#### [Source excerpt]
----

The circuit of Ben Alder is one of those ‘classic’ Scottish mtb routes. Kenny Wilson has a version as does Phil McKane.
The route typically starts at Dalwhinnie, tracking alongside Loch Ericht, until Ben Alder lodge, before climbing towards Loch Pattack and then Culra Bothy, which is now closed due to asbestos.
If you read any blogs or reports on tackling the route, it is rare that the side of Loch Ericht is utilised. Riders typically swing around the west side of Ben Alder, anti-clockwise, on the excellent Bealach Dubh singletrack, then descend Bealach Cumhainn to Ben Alder Cottage and then ascend, by means of steep, grassy, H.A.B, to the Bealach Beithe. The trail recommences alongside the Loch a’Bhealaich Bheithe, nestled under the east facing cliffs of Ben Alder, before dropping beside the Allt a Bhealach Beinnback, to Culra Bothy .
A different approach is to ride in from Loch Rannoch, climbing from Tigh an Uillt, into the Grampians cutting west then north to the southern tip of Loch Ericht, bog trotting to Ben Alder Cottage, then ascending north-west to the Bealach Cumhainn, then to Bealach Dubh.
Here, you stop, catch your breath as you take in the stunning view north, before descending to Culra under the watchful gaze of Sgor Iutharn and the impressive Lancet Edge.
From Culra, you can skirt Loch Pattack and it’s rickety bridge (if you ride it like I did, west to east, beware the ladder dismount) and drop on good quality estate track to Ben Alder Lodge. Then there is the simple matter of returning to Ben Alder Cottage via the loch side singletrack.
It’s hard going. I rode around 80% of it, but it is very rough in a low but sharp amplitude sort of way.
Then there is the sting in the tail.

----

#### [Data block]
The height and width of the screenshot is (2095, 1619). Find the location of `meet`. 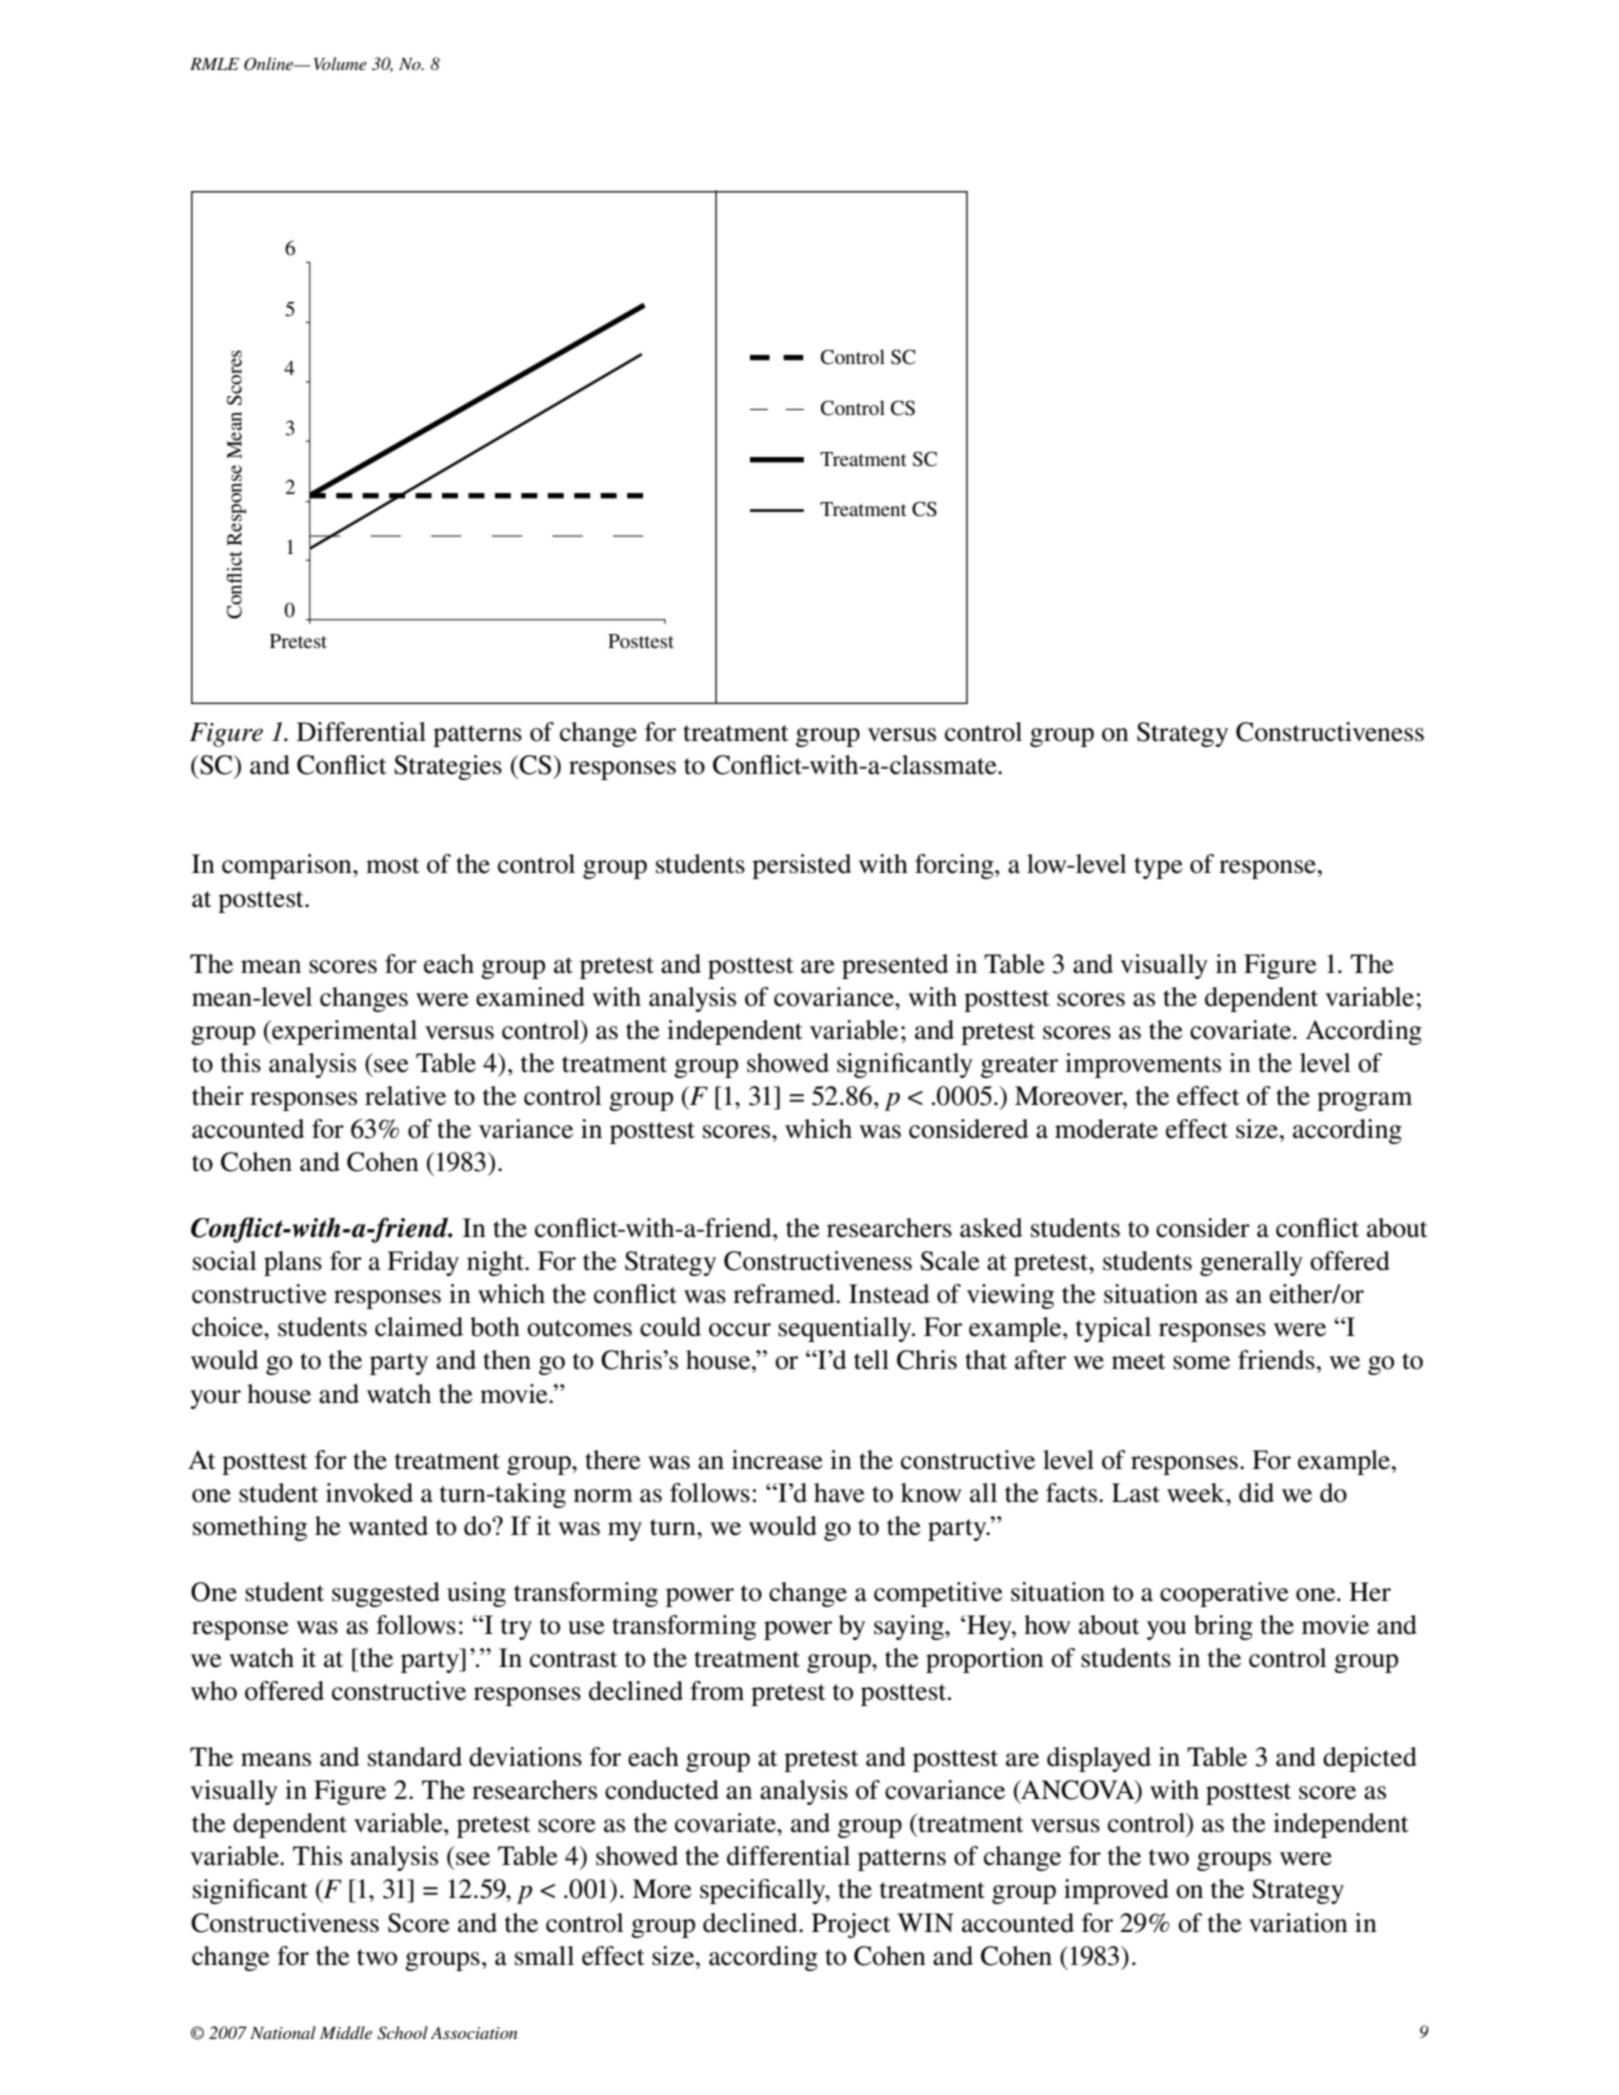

----

#### [To-do list]
(1) Name every loch mentioned in the Ben Alder route description.
(2) Return the passage of the Ben Alder route description that starts at "A different approach" and ends at "impressive Lancet Edge.", word for word.
The listing comes from a separate source and is unrelated to the Ben Alder route description.

#### [Task-by-task results]
(1) Loch Ericht, Loch Pattack, Loch a’Bhealaich Bheithe, Loch Rannoch

(2)
A different approach is to ride in from Loch Rannoch, climbing from Tigh an Uillt, into the Grampians cutting west then north to the southern tip of Loch Ericht, bog trotting to Ben Alder Cottage, then ascending north-west to the Bealach Cumhainn, then to Bealach Dubh.
Here, you stop, catch your breath as you take in the stunning view north, before descending to Culra under the watchful gaze of Sgor Iutharn and the impressive Lancet Edge.